Task brief -> Decide whether each statement below agrees with the transcript excerpt. Answer yes or no for each, and quote the words from the transcript excerpt that settle it: (a) The debt to last 12 months EBITDAX leverage ratio is 0.3 to 1. (b) There is 310 million of availability under the revolver. (c) The company intends to speed up development drilling while commodity prices are low.

Source passage ->
Debt to last 12 months EBITDAX leverage ratio of 0.3 to 1 and 210 million of availability under our revolver. So you can see that we have a strong financial position that we will maintain and even, as Allan mentioned, improve throughout 2015. That concludes the financial review, and I will now turn it back over to Allan for an operations update..
Thanks, Joe. I’ll follow up on some of my earlier comments. I just want to reiterate our overall belief and related strategy about expending capital in this low commodity price environment. In a lot of resource plays, well produces 60% to 70% of its PV-10 value in the first 12 to 18 months of a well’s life.
And so in this period of low commodity prices and the lag associated with declining service costs, we believe it is prudent from a value-added perspective to delay development drilling on any play until process improves and/or cost decline further.

Record excerpts ->
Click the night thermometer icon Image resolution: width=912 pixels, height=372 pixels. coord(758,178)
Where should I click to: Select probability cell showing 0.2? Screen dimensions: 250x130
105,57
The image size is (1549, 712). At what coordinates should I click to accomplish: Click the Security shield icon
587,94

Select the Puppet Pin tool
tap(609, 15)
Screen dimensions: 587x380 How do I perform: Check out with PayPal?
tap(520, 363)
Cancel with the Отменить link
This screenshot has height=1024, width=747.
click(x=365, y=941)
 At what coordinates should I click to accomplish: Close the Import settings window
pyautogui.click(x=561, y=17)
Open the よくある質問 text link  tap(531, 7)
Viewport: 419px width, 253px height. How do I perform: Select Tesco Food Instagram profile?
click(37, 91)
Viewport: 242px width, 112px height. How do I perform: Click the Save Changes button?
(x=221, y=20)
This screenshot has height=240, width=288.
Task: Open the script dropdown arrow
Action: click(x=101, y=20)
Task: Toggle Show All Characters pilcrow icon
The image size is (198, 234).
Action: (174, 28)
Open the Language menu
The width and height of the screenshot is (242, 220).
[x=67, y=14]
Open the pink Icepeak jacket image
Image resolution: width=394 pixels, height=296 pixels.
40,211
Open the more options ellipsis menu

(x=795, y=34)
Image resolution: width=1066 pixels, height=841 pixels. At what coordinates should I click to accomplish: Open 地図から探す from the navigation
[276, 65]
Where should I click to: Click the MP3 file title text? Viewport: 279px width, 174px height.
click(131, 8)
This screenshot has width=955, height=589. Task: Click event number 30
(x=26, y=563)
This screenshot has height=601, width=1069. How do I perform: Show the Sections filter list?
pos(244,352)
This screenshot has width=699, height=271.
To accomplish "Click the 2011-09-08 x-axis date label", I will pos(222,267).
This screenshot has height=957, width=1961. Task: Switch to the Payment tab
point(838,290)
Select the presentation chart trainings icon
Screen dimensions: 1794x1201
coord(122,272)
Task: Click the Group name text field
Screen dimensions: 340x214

Exercise answer ->
(a) Yes: "Debt to last 12 months EBITDAX leverage ratio of 0.3 to 1"
(b) No: "210 million of availability under our revolver"
(c) No: "we believe it is prudent from a value-added perspective to delay development drilling on any play"